The old man slowly approached, I stayed to the side, but still between him and Corrine to act as a psychological barrier. She stretched her neck to sniff him, licked her lips and panted, still very calm and relaxed. He came a bit closer, close enough to touch her, but kept his hands back away from her. “Yeah, she’s very nice. She’s a really pretty girl, too. I guess you’re right.” I said, IF you want to let her sniff the back of your hand, it’s safe, it’s ok. I promise. You should always offer a dog the back of your hand when you meet one for the first time.” “I don’t know about that,” he said. I said “It’s OK, you don’t have to. I’d just hate to see you miss the chance to make a really good friend with this little girl here.”

Then slowly, he offered Corrine the back of his hand. She sniffed it and started to immediately lick it. Maybe it was the smell of fruit. Maybe she knew he needed to be loved by a dog for once. Maybe to a dog, it’s all the same thing. But she licked his hand. He started to turn to let her have his palm. She licked his scars, she licked his palm, she rubbed the side of her face in his hand. She only does that with me and my wife, by the way. Never seen her do that with many other folks.

I thought it was a beautiful moment and was trying not to let my tears go. I was very proud of Corrine. This man who has spent the better part of his life hating dogs because of what one stupid owner let their dog do to him. I heard the old man sniffle. I looked up at his face, he had tears in his eyes. He said, “I have never wanted to touch a dog before. I’ve always hated them so much. But she is beautiful, she’s so gentle, she’s so kind.” It took everything for me not to loose it right then and there.

“Well, she is a therapy dog, and this is what she was born and trained to do. She’ll never be a police dog, I can assure you of that.” He said, “Oh hell, she’s better than a police dog. I can’t believe I’m petting a dog.” He was petting her all over her head and neck and Corrine was eating it up, loving the attention. Which is typical of her.

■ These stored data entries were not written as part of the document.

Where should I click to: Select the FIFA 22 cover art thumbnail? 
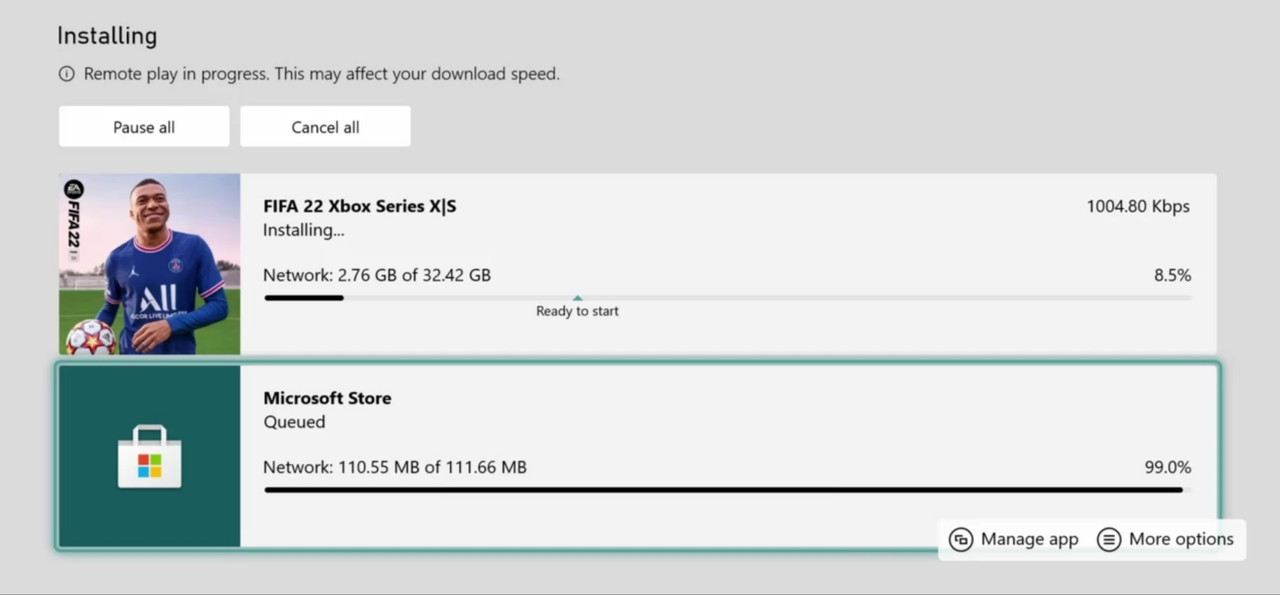(x=149, y=264)
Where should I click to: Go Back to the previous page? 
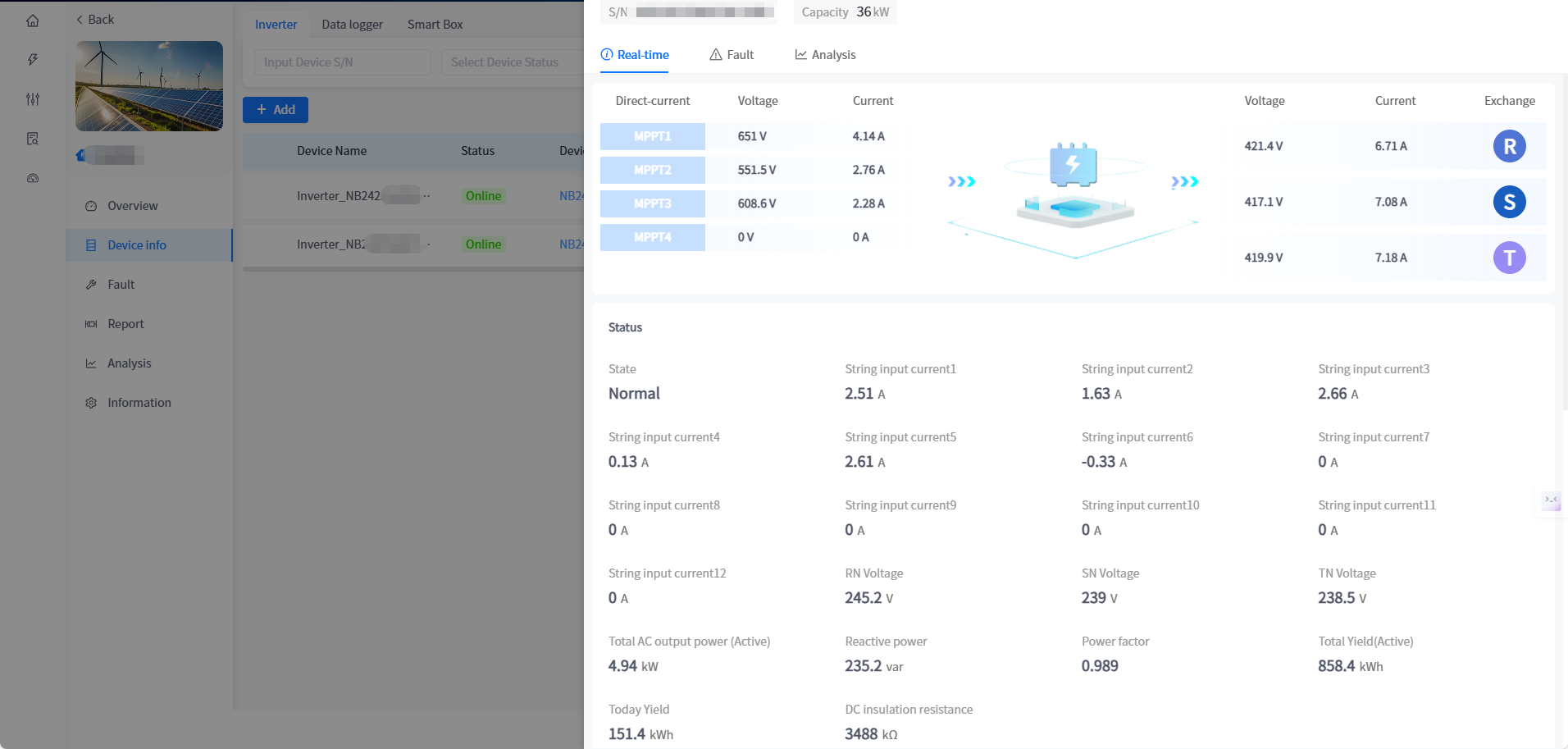[95, 20]
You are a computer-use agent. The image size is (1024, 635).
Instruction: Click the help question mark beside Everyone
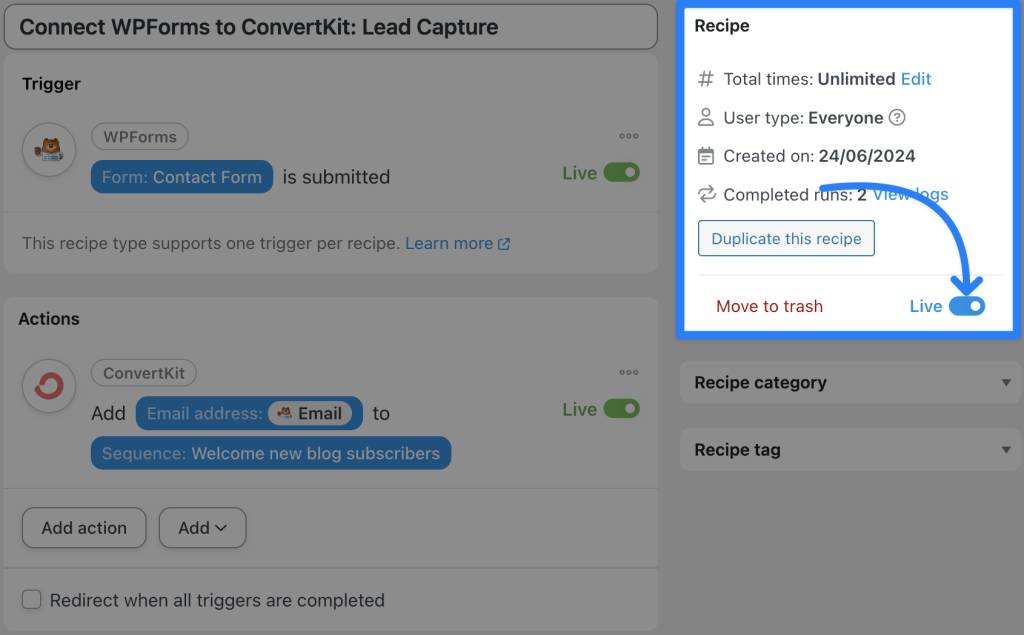[897, 118]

When we were done, I had to leave and take care of my other errands for the day. As we said goodbye, he told me that Corrine was welcome to come hang out with him at his fruit stand anytime. He said he’d be very happy to have her around.

I cried on the way home a little bit because I was so proud of how well Corrine was with the old man. How I could at least give him one experience of how a really sweet a dog can be. Everyone needs to know the truth, that dogs only want to be our friends, and do what they can to make us happy. That makes them happy. That experience will be with me for the rest of my life. Even long after Corrine is gone, I will remember what a small miraculous thing she did for that old man. She will forever be a very special girl to me, and that day made her more so. She’s not perfect, she’s not like that all the time. But then, she’s still a puppy. But she made one old man with a horrible memory of dogs change his mind about her.

So that’s my one special story about Corrine. She may not have saved a life, but she changed someone’s mind about dogs. And that is a really big achievement.